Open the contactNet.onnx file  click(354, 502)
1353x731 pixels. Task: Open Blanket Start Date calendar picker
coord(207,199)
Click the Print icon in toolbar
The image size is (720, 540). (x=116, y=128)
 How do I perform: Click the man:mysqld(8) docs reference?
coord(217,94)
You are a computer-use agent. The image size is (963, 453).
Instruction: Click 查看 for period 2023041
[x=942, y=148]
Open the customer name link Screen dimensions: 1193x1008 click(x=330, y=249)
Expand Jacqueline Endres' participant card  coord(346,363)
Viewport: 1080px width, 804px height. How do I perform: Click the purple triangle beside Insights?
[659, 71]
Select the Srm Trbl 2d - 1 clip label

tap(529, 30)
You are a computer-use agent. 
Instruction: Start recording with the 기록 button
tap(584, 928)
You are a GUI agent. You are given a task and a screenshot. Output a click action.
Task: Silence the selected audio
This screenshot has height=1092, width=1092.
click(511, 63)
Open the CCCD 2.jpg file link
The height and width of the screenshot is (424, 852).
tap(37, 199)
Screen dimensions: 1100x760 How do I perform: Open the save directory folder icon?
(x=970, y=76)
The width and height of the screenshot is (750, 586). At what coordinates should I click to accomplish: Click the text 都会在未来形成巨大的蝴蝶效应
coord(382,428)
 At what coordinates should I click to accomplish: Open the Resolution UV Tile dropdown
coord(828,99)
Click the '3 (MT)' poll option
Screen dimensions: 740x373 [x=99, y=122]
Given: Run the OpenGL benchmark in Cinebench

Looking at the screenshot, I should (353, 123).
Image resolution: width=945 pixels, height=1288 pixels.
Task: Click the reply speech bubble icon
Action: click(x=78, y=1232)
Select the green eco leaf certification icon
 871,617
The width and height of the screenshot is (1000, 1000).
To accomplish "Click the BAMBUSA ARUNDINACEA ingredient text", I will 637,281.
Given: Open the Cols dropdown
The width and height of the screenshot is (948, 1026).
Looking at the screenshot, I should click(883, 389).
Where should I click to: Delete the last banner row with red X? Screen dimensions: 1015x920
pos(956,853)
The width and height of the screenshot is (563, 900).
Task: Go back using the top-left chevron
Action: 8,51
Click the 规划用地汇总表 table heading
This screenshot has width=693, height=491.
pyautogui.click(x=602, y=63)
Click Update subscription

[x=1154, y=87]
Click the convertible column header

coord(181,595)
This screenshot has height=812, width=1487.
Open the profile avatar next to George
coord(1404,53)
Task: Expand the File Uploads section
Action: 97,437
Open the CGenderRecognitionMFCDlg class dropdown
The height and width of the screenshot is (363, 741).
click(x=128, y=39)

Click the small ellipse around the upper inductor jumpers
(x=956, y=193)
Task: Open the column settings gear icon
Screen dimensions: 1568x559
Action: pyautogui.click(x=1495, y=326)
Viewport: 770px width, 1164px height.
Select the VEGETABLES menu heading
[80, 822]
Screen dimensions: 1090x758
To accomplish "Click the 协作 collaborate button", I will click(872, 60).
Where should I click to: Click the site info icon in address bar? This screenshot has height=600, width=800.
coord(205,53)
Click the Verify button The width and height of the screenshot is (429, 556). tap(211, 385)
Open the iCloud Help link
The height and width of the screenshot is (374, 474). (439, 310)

→ **Your task**
Your answer should be one number: how many lines in the preceding listing hold "will".

→ **Response area**
2